Raise your hand if the thought of learning an entire hour’s worth of dance moves in front of strangers sounds like a great time. Do most of you have your hands up? Maybe not.

Previously, I wrote about going new places and experiencing new cultures. This week’s blog is about people, the people with whom you share new experiences. I spent time getting comfortable interacting with new people, dancing, and reflecting on the road to developing deep connections within my existing community.

Let’s Dance

On a whim last week, thanks to my get uncomfortable challenge, I tried my first Zumba exercise class. While dressing for the gym, I checked the class schedule because I’m getting a bit bored with my own workouts (only two weeks in). There was one group exercise class left for the evening starting in 30 minutes. I had time to quickly Google “Zumba” to see what I was getting myself into and made a snap decision to go, with no time to reconsider. (For those who do not know, Zumba is a cardio class with segments of different Latin dance moves performed to upbeat, Latin music.)

Oh, No. I’m Here.

There is an awkwardness barrier to climb when entering a room of new people to do a new thing. Typical thoughts include: Where will l sit? Will I know anyone? Did I dress appropriately? Where are all the exits if I need to bolt? Please, don’t let me pass out.

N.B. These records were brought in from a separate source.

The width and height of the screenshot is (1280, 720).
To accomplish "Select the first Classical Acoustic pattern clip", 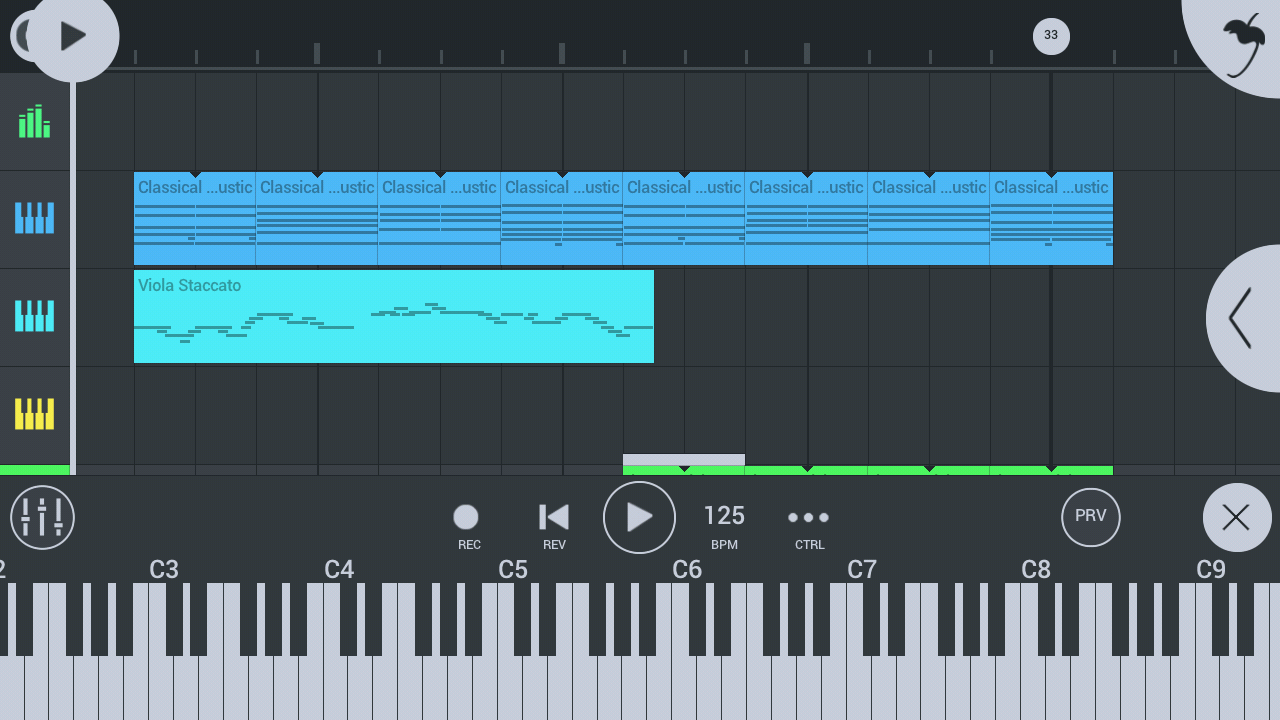I will click(x=194, y=218).
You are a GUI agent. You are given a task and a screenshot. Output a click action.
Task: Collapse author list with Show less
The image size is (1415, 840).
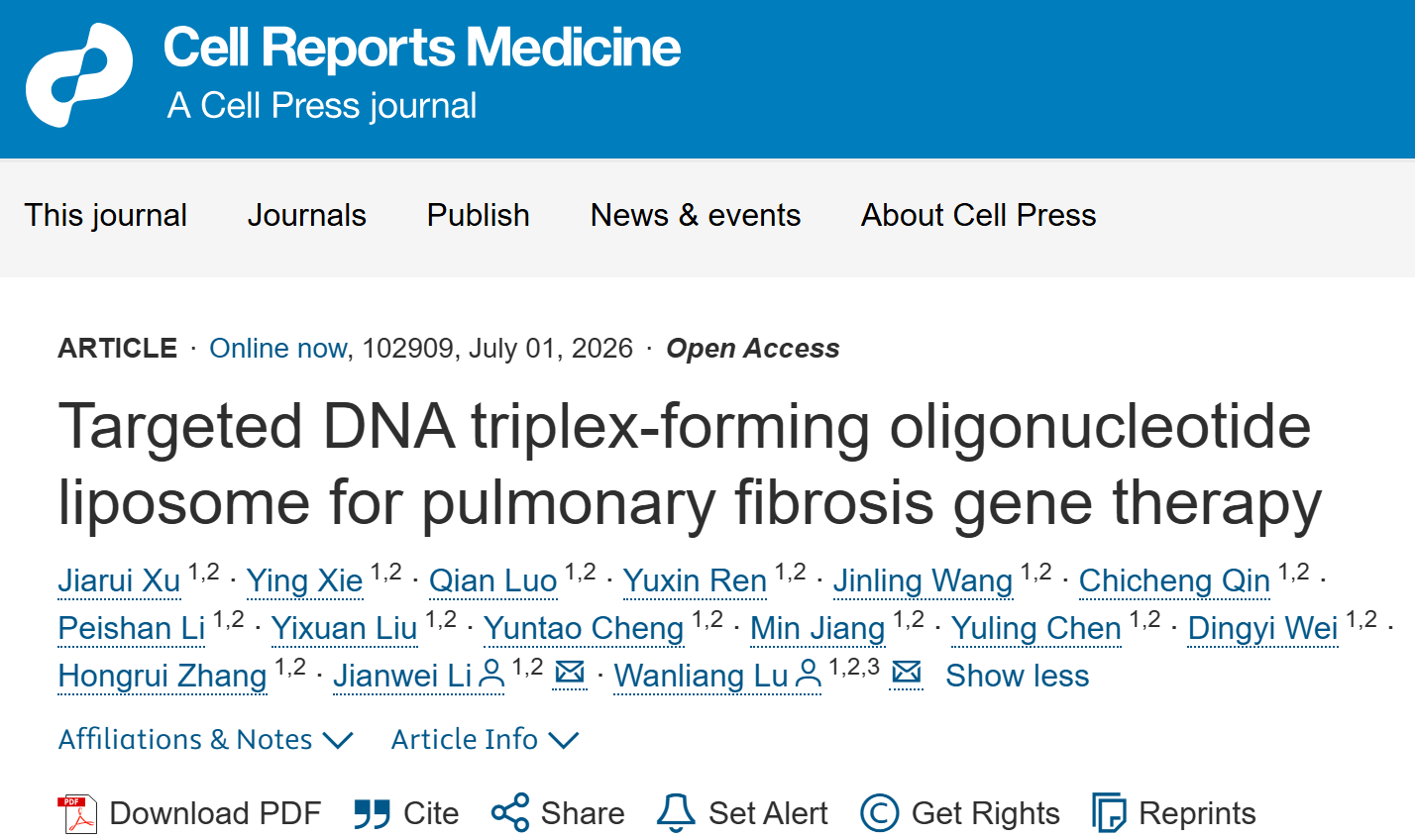click(1017, 676)
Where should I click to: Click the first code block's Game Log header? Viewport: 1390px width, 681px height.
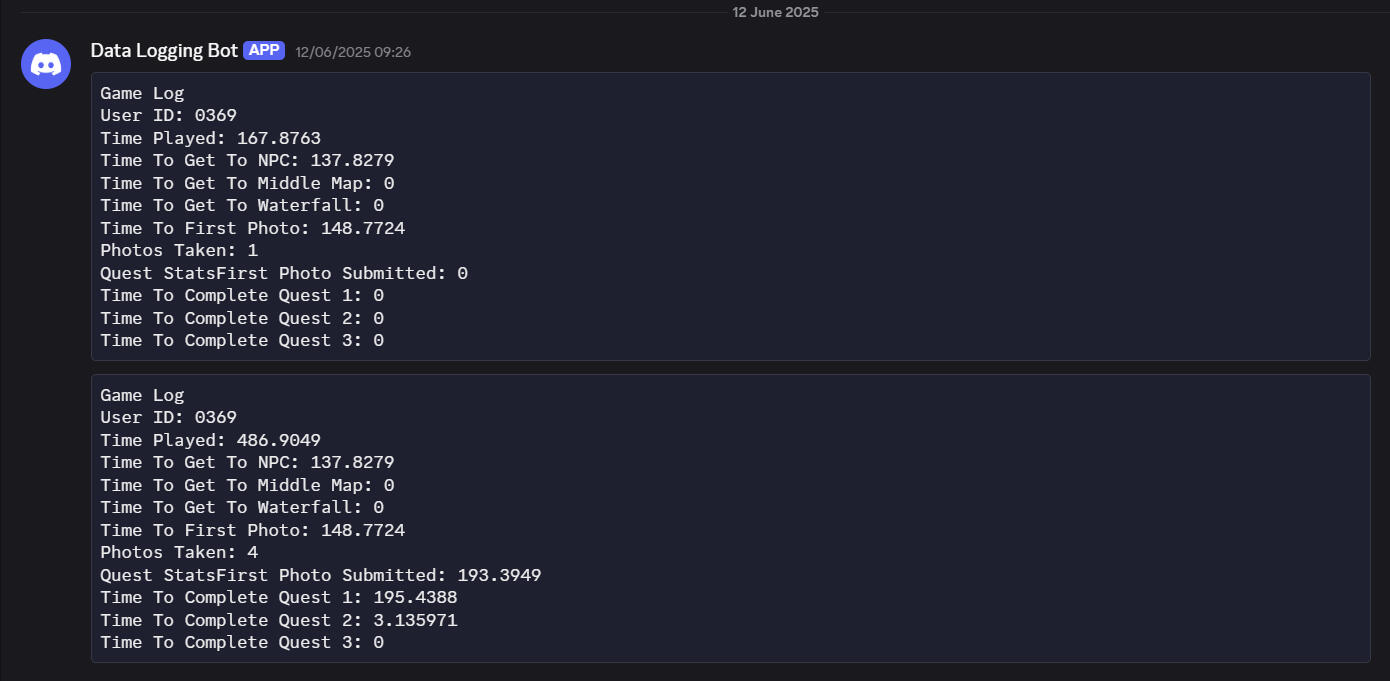pos(142,93)
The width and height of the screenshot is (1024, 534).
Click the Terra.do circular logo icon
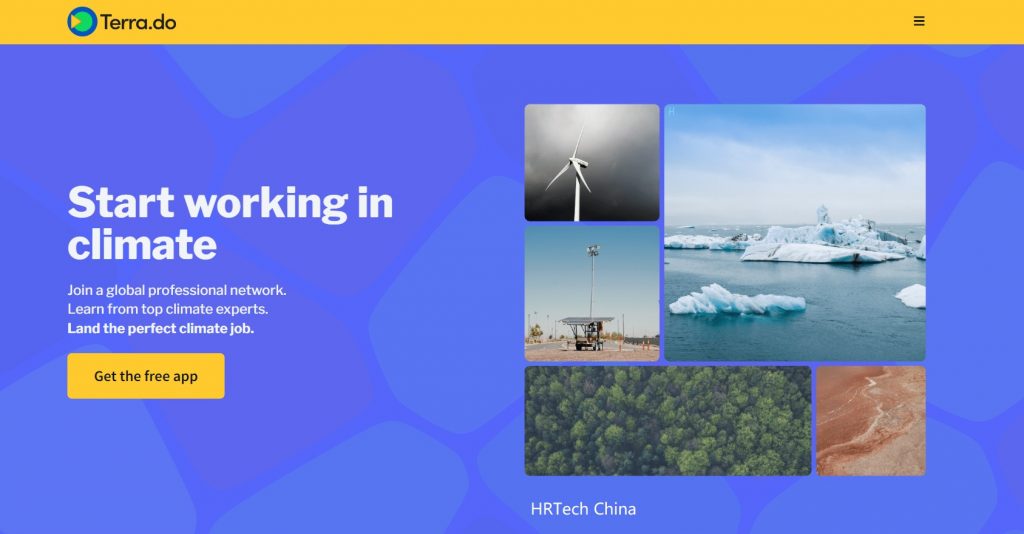(82, 21)
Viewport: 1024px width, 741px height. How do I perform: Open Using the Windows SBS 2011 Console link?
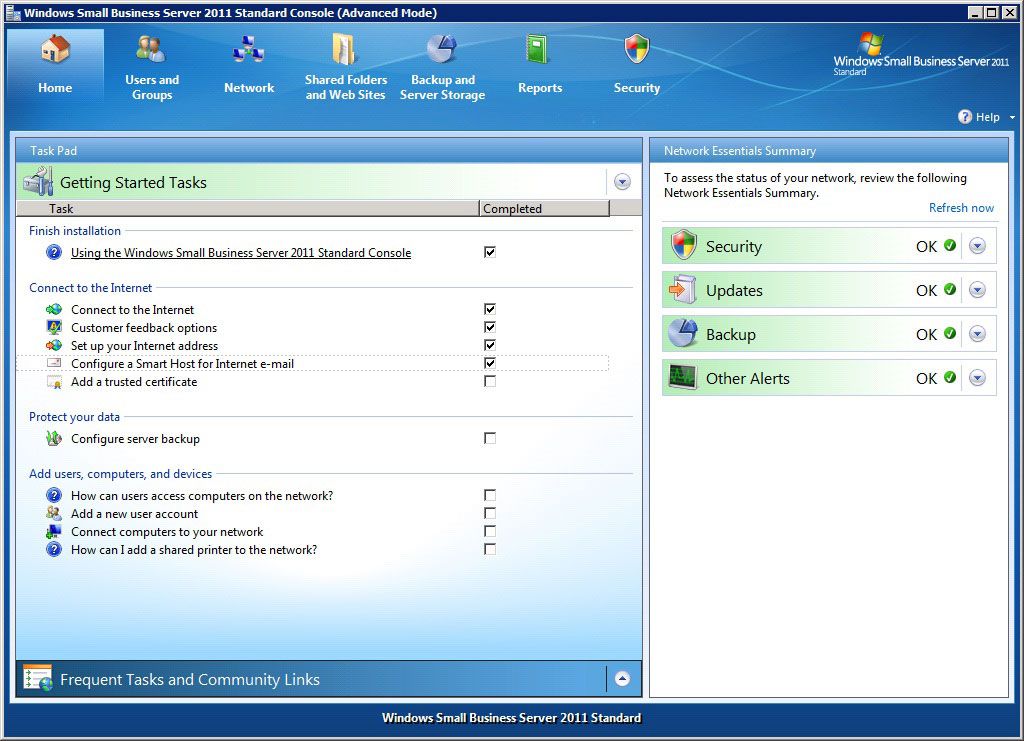click(241, 253)
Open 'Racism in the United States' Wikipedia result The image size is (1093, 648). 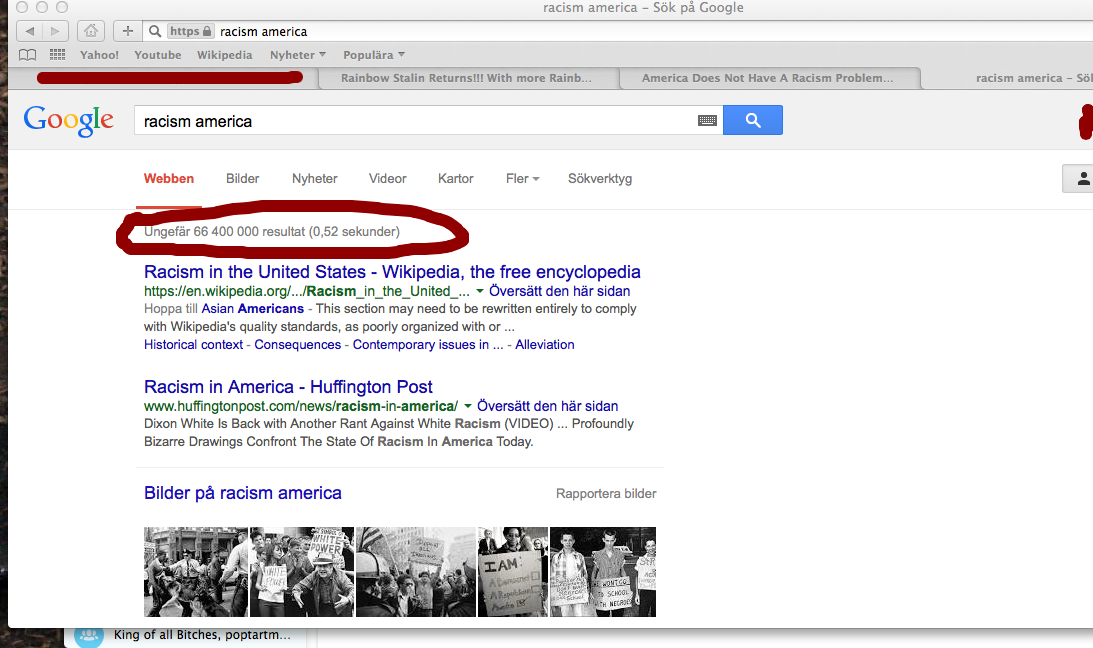pos(392,272)
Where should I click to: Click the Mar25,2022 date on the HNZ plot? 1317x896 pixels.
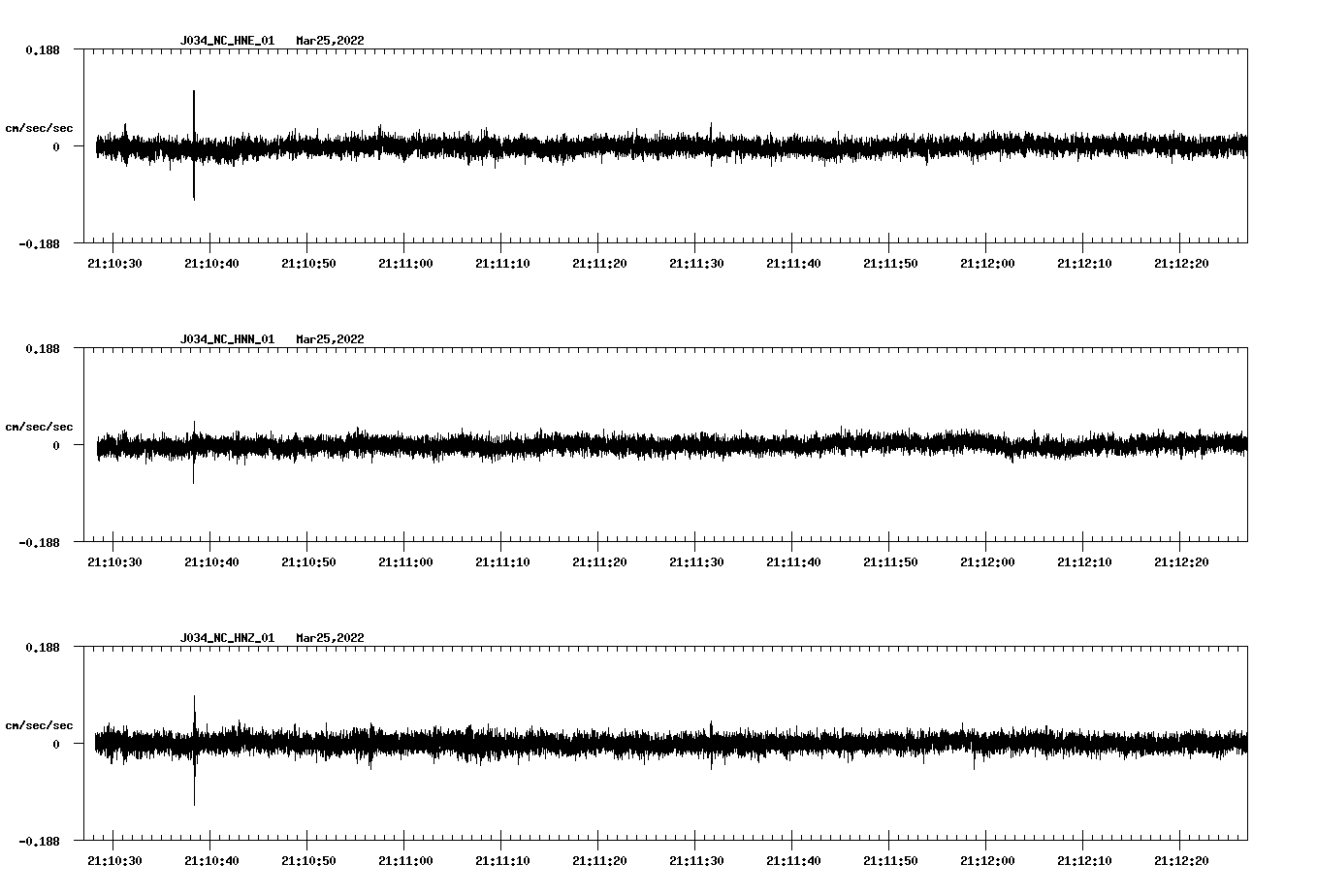point(330,638)
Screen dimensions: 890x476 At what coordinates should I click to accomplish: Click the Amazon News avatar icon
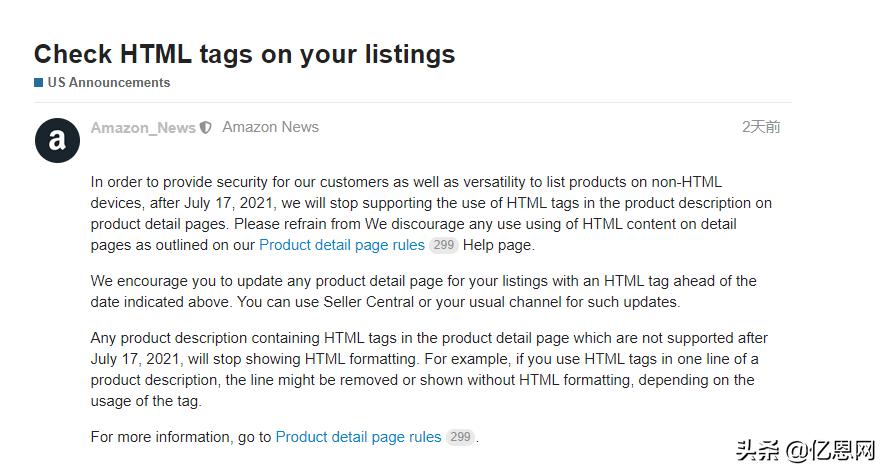(x=57, y=140)

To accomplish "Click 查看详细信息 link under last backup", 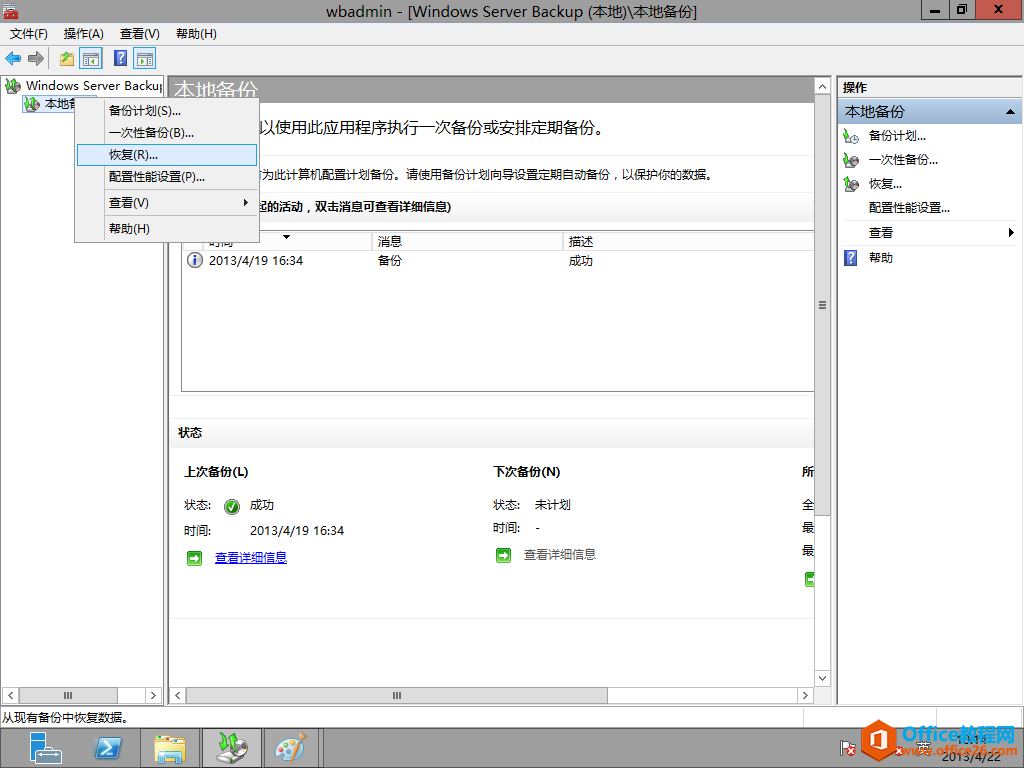I will [x=250, y=558].
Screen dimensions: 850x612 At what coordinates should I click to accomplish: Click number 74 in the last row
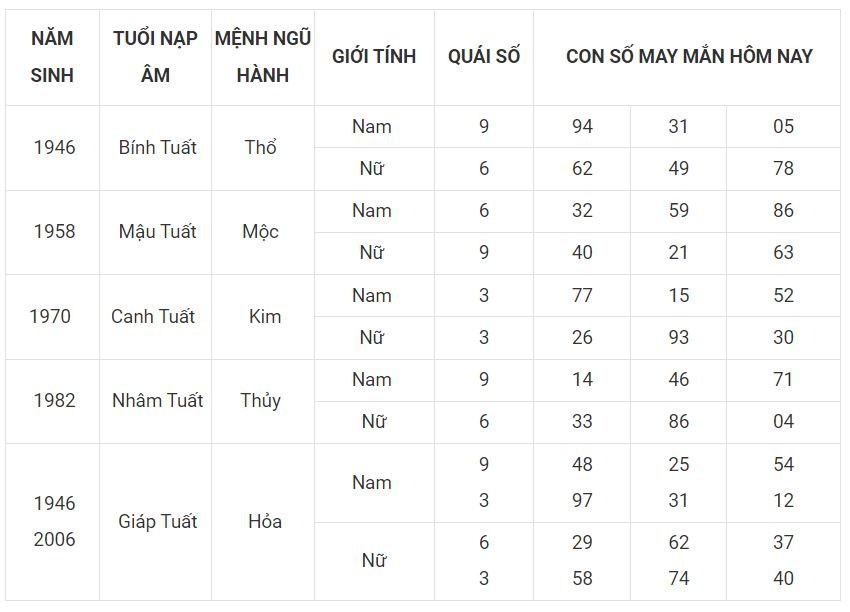click(x=678, y=578)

This hesitation doesn’t just apply to trying new exercise classes. How about the awkward tension at the beginning of a conference when people are cuddling their coffee mugs and hoping to find a seat that doesn’t require sucking it in and scooting past people? Who remembers the initial dread of being partnered up for group projects or workshops? Or accepting an invitation to join an existing book club where you only know one of the participants and the rest of the group are long-time friends? What about being the newest person on the team and you have to give your presentation first?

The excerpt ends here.